3. During live response, why is reading /proc/[pid]/exe more reliable than checking the process name shown by ps?

/proc/[pid]/exe shows the process's memory usage, which reveals its true purpose

/proc/[pid]/exe is a kernel-maintained symlink to the actual binary — even if the attacker renamed the process or deleted the binary from disk, the link reveals the true executable path

/proc/[pid]/exe contains the process's command-line arguments which ps hides

/proc/[pid]/exe is encrypted and cannot be tampered with by the attacker

Correct. /proc/[pid]/exe is a symlink maintained by the kernel pointing to the actual binary file. An attacker can disguise a cryptominer as [kworker/2:1+] in the process name, but /proc/[pid]/exe still points to /dev/shm/.cache/miner. If the binary was deleted, the link shows (deleted) — and you can still copy the binary via cp /proc/[pid]/exe /mnt/usb/recovered_binary.

4. You pipe live response output to your forensic workstation via SSH: ssh target "ps auxf" > evidence/processes.txt. Why is this preferred over saving output to the compromised system's local disk?
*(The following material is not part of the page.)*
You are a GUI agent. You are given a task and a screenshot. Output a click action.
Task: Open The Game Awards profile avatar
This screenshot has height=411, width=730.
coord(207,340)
Writing to the local disk modifies the filesystem being investigated — timestamps change, disk blocks are allocated, and journal entries are created that contaminate the evidence

SSH encryption protects the evidence during transfer

The forensic workstation has more storage capacity

The attacker might delete locally saved files

Correct. Every file write to the compromised disk modifies filesystem metadata — inode timestamps, journal entries, block allocation tables. These modifications can overwrite evidence (deleted file data blocks) and contaminate the timeline. Piping output to your workstation over SSH ensures zero writes to the evidence disk.

5. What does lsof +L1 show, and why is it forensically significant?
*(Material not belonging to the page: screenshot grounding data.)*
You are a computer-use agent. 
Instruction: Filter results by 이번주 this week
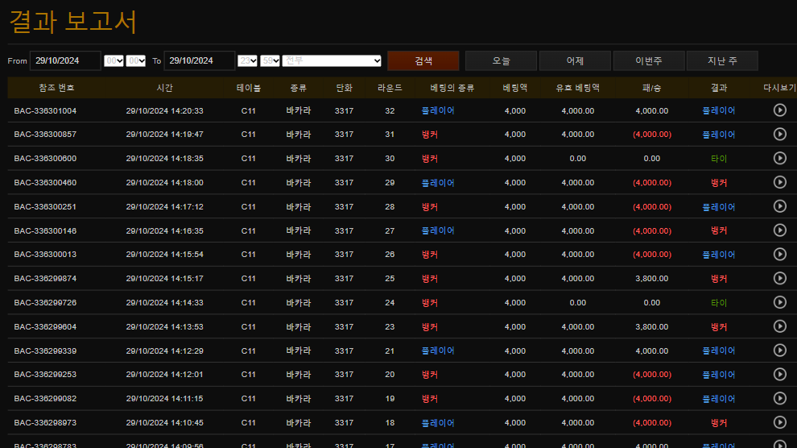(x=649, y=61)
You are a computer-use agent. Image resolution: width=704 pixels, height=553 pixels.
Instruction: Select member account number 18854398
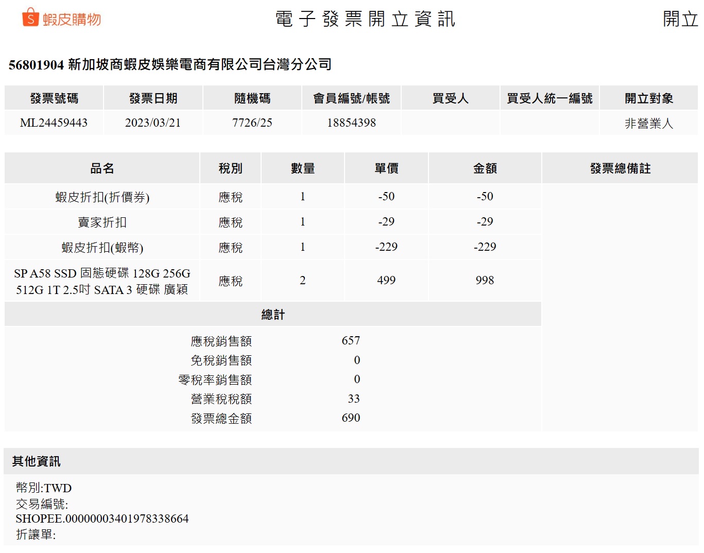351,123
It shows files larger than 1MB that are currently open

It shows files that have been deleted from the filesystem but are still held open by a running process — the attacker deleted the binary but the process is still running

It shows the last file accessed by each process

It shows files with only one hard link remaining

Correct. lsof +L1 lists files with a link count less than 1 — meaning the file has been deleted from the directory but is still held open by a process. This is a common attacker anti-forensic technique: launch the malware, delete the file from disk, but the process keeps running. The investigator can recover the binary via /proc/[pid]/fd/.

6. You need to collect evidence from a Docker container, but the liveness probe might restart it at any moment. What is the most critical collection command to run first?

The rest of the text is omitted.